▸ TASK 1
Reproduce the entries exactly, everything from the very first line down through the line containing "Action: coord(18,17)".

July, 2016

    By God’s grace, I want to know God. Through Jesus, God has revealed that knowing the Father and His Son, Jesus Christ, is eternal life. Knowing this influences me as I read His Word. I read to discover God’s heart, revealed in both His written word and the living Word, Jesus Christ. This year I’m focusing on learning what God desires. I think we should do that with anyone we love and want to know. 

    I love my wife, and as of this month I will have invested 48 years getting to know her. I’ve learned the things she loves and delights in, as well as the things she dislikes. This is helpful information because I love her and want to bless her and also want to avoid hurting or provoking her.

▸ Entries for pointing to words and elements
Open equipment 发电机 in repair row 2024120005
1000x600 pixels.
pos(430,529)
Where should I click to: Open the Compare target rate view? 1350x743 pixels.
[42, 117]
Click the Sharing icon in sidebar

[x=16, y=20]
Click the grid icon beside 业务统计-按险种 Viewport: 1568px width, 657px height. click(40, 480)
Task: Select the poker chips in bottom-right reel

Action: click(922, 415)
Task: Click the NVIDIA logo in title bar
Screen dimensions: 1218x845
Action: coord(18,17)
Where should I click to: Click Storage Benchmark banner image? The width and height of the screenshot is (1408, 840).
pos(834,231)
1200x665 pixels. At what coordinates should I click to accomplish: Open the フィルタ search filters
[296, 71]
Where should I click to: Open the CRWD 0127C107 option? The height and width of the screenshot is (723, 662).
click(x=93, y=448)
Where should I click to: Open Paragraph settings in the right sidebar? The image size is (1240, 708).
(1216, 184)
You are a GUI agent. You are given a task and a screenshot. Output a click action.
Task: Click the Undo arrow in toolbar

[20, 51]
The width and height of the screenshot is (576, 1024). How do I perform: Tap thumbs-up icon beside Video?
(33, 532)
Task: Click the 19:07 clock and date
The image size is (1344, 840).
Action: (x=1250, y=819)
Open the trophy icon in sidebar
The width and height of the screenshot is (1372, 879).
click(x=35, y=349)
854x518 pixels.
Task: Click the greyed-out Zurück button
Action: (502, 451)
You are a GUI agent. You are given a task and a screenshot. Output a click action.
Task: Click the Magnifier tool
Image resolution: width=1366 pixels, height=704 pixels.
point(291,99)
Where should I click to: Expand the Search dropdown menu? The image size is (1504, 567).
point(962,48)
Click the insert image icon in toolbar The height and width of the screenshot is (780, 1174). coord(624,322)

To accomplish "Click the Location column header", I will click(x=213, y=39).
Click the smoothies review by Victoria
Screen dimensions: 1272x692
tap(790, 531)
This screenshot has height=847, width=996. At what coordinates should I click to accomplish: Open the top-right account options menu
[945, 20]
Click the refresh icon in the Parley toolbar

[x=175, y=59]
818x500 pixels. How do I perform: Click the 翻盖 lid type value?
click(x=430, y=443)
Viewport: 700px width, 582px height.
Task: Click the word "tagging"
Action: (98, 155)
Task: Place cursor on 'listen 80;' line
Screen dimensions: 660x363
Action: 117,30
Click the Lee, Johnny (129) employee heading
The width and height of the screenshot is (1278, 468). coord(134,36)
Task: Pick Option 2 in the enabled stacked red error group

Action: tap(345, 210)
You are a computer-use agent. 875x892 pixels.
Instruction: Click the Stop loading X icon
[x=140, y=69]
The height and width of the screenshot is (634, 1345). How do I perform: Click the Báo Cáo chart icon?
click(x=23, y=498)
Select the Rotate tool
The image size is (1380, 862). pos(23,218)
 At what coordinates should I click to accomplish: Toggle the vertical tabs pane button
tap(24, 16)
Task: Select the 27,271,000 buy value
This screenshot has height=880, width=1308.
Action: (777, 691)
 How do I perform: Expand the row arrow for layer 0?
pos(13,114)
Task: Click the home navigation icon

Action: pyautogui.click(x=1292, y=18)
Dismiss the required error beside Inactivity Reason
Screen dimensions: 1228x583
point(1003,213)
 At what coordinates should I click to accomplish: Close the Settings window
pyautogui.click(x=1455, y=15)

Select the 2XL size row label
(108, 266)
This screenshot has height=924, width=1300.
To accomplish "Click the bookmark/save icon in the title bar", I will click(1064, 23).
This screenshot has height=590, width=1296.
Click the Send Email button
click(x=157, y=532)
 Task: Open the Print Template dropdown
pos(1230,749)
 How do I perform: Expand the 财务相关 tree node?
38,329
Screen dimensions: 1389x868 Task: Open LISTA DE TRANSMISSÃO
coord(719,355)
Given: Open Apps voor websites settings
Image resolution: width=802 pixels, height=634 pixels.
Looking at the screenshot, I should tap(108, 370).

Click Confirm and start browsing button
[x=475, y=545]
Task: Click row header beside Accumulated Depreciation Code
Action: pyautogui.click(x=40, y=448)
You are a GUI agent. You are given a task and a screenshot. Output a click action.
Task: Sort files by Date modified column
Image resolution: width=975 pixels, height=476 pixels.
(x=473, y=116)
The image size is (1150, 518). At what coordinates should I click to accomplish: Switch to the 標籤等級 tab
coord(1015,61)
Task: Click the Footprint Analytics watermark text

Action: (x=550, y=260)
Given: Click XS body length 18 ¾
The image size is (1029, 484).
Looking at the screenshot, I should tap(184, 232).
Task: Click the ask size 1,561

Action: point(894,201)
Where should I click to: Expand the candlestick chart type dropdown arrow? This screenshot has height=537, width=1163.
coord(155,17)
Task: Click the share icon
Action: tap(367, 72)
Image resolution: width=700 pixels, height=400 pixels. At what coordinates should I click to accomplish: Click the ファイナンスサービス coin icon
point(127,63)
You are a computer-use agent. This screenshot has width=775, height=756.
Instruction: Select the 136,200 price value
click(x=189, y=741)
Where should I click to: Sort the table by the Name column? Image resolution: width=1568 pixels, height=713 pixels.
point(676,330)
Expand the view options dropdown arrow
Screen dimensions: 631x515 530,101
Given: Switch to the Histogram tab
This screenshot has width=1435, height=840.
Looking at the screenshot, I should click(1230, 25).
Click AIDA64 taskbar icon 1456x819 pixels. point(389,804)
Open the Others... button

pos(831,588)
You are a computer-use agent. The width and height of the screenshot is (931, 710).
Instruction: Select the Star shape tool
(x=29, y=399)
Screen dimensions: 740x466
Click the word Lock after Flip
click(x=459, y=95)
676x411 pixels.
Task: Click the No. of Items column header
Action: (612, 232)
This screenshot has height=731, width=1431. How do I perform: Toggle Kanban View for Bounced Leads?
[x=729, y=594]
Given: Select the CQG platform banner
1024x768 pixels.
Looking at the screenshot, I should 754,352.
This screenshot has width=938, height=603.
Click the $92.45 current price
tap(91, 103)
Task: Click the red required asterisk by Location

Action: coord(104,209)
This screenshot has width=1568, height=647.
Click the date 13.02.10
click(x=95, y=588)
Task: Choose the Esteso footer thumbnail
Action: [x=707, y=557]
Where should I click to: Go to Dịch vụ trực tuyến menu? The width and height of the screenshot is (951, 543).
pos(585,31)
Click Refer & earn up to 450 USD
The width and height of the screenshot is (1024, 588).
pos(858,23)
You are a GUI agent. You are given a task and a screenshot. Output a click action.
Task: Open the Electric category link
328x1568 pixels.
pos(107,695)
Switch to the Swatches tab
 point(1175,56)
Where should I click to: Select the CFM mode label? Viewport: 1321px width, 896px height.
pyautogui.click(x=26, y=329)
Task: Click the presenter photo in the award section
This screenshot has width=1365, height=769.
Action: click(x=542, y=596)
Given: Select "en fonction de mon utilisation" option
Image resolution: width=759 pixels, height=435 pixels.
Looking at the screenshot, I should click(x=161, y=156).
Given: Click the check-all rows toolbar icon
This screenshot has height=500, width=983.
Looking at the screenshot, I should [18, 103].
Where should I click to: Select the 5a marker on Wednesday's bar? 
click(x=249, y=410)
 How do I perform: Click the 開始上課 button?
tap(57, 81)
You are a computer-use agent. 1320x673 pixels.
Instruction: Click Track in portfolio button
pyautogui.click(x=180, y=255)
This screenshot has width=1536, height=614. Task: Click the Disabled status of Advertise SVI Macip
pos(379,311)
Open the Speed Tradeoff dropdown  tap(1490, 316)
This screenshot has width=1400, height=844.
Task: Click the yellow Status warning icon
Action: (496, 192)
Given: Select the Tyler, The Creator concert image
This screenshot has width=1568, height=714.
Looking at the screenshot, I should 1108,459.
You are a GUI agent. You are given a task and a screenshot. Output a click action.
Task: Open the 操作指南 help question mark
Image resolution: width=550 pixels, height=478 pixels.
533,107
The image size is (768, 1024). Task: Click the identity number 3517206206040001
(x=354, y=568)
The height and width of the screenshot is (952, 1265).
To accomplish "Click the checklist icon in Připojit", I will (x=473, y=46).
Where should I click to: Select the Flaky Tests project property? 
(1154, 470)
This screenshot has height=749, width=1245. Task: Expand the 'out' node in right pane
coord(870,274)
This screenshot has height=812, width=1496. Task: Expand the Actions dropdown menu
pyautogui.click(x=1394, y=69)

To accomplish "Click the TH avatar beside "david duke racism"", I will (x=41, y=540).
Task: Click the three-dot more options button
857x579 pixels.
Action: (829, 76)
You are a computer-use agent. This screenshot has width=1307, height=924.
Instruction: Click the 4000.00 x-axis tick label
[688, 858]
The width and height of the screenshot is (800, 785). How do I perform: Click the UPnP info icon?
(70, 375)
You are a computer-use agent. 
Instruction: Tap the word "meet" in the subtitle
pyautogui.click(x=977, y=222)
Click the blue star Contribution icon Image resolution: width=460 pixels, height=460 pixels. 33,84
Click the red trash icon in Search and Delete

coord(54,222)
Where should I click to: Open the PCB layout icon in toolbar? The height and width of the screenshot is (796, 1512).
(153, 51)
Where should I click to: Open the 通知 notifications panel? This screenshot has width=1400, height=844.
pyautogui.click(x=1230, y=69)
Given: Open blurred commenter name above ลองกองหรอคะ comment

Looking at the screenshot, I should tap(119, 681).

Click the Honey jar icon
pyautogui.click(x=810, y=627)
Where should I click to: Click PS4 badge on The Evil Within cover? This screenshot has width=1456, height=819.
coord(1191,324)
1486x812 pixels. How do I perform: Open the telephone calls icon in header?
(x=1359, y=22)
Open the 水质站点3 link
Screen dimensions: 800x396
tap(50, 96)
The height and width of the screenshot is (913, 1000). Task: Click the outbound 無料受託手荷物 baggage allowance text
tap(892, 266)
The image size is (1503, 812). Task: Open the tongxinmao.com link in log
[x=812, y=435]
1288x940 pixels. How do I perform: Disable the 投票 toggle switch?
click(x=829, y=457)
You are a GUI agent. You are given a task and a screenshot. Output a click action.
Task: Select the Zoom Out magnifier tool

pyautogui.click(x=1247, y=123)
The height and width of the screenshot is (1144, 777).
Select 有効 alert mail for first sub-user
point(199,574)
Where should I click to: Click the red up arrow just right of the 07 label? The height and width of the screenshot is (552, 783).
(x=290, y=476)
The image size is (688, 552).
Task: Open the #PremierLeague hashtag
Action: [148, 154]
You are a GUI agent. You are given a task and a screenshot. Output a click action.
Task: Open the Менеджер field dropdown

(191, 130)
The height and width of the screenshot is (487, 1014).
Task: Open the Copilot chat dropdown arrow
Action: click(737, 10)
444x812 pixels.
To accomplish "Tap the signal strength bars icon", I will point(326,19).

▸ TASK 2
Write the next part of the reflection on knowing God, starting after its final sentence.

▸ WRITTEN REPLY 1
Open equipment 发电机 in repair row 2024120005
1000x600 pixels.
pos(430,529)
Where should I click to: Open the Compare target rate view? 1350x743 pixels.
[42, 117]
Click the Sharing icon in sidebar

[x=16, y=20]
Click the grid icon beside 业务统计-按险种 Viewport: 1568px width, 657px height. click(40, 480)
Task: Select the poker chips in bottom-right reel

Action: click(922, 415)
Task: Click the NVIDIA logo in title bar
Screen dimensions: 1218x845
Action: coord(18,17)

▸ WRITTEN REPLY 2
    For the same reasons we should want to learn the things God desires, delights in, and grieves over. The more we long to know God and read His Word, the more we will know these things about God. Over the past few months, we have learned that one gets to know God by knowing His Son, Jesus Christ. He is the way to the Father. We also learned that to know Jesus, we must know Him in relationship with His body, our fellow members who are united with Christ. Additionally, we saw that Jesus loves righteousness, so we should love righteousness. Because God desires compassion, we long to express mercy to those around us. Knowing God the Father and the Son was Jesus’ definition of eternal life (John 17:3), so I’m praying that you will grow more mature in Christ as you read this article. This month I invite you to learn about God’s jealousy and how you can know Him more intimately by knowing that He is jealous.

 

Scriptures

You shall not worship them or serve them; for I, the Lord your God, am a jealous God, visiting the iniquity of the fathers on the children, on the third and the fourth generations of those who hate Me (Ex. 20:5).

Thus says the Lord of hosts, “I am exceedingly jealous for Zion, yes, with great wrath I am jealous for her” (Zech. 8:2).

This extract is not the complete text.